Document segment |
***

The Battle of Zboriv (Битва під Зборовом, Polish: Bitwa pod Zborowem; 15–16 August 1649) was a significant battle fought as part of the Khmelnytsky Uprising, in which the Cossack Hetmanate and Crimean Khanate defeated the Polish–Lithuanian Commonwealth. Occurring near the city of Zboriv on the Strypa River in Ukraine, forces of the Zaporozhian Cossacks and Crimean Tatars under the command of Hetman Bohdan Khmelnytsky attacked and Crown's forces under the command of the Polish King John II Casimir.

The Polish King John II Casimir and the main Crown Army left Warsaw on 23 June 1649 and had made it to Toporiv in the final days of July 1649 when Mikołaj Skrzetuski informed the Polish King John II Casimir of the desperate situation at Zbarazh. The Polish King John II Casimir made it to within a half-mile of Zboriv on 13 August 1649.

==Battle==
On 9 August 1649, Bohdan Khmelnytsky had redeployed his main forces from Zbarazh to Staryi Zbarazh to the west, where the terrain hid them from the Poles, and he used deception to prevent the besieged from noticing. The Horde, followed by the Cossack Hetmanate, advanced toward the royal camp during the night of 15 August.

The Crown forces were surprised during the rainy and foggy day while they crossed the Strypa River. The Horde split into two parts and attacked from the front and the back, but the king rallied his army to repel the attack and the Crimean Tatars retreated by nightfall.

The night brought a council of war on the Polish side and two letters from the king, one for the Khan İslâm III Giray and one for Hetman Bohdan Khmelnytsky. The letter to the khan "reminded the khan of the favor that he had enjoyed from the Poles in his youth, while sojourning as a captive, invited the khan to a renewal of their old friendship, receiving money for past, present, and future years." The letter to Khmelnytsky commanded him to "abandon all hostile actions and retreat ten miles from our army, and send us your envoys – what you desire from us and from the Commonwealth."

***

Information supplied |
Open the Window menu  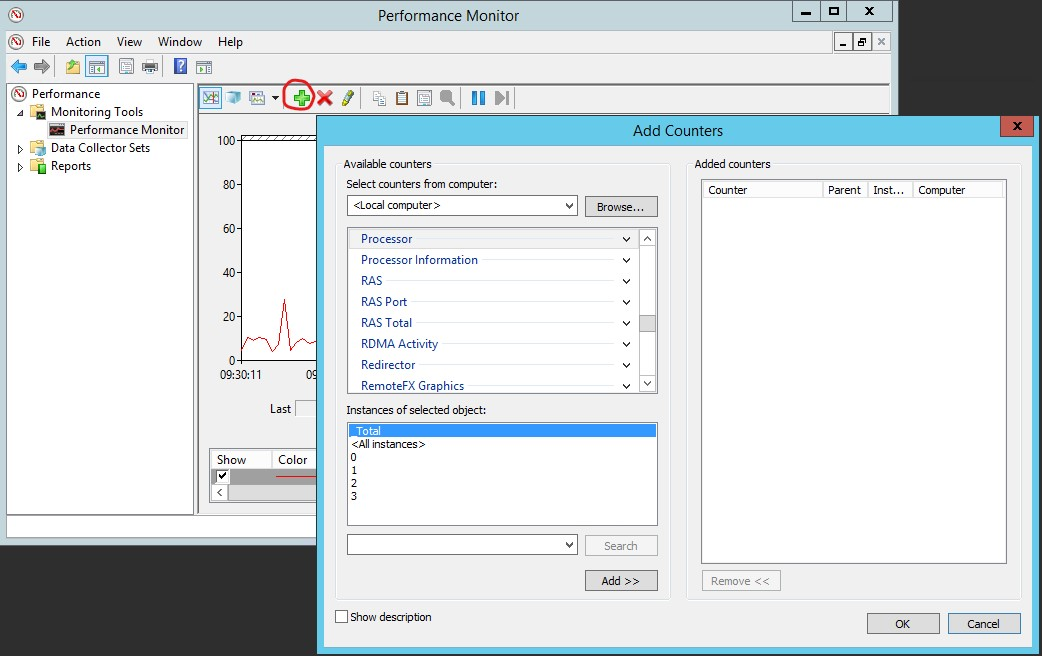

***

Explore the material |
a. Translate this sentence from the passage on the Battle of Zboriv into Spanish: "The Crown forces were surprised during the rainy and foggy day while they crossed the Strypa River."
b. Reproduce everything from "The Battle of" down to "John II Casimir." in the passage on the Battle of Zboriv, switching "Crimean Tatars" to "Tatars".

Results of the tasks |
a. Las fuerzas de la Corona fueron sorprendidas durante el día lluvioso y brumoso mientras cruzaban el río Strypa.

b.
The Battle of Zboriv (Битва під Зборовом, Polish: Bitwa pod Zborowem; 15–16 August 1649) was a significant battle fought as part of the Khmelnytsky Uprising, in which the Cossack Hetmanate and Crimean Khanate defeated the Polish–Lithuanian Commonwealth. Occurring near the city of Zboriv on the Strypa River in Ukraine, forces of the Zaporozhian Cossacks and Tatars under the command of Hetman Bohdan Khmelnytsky attacked and Crown's forces under the command of the Polish King John II Casimir.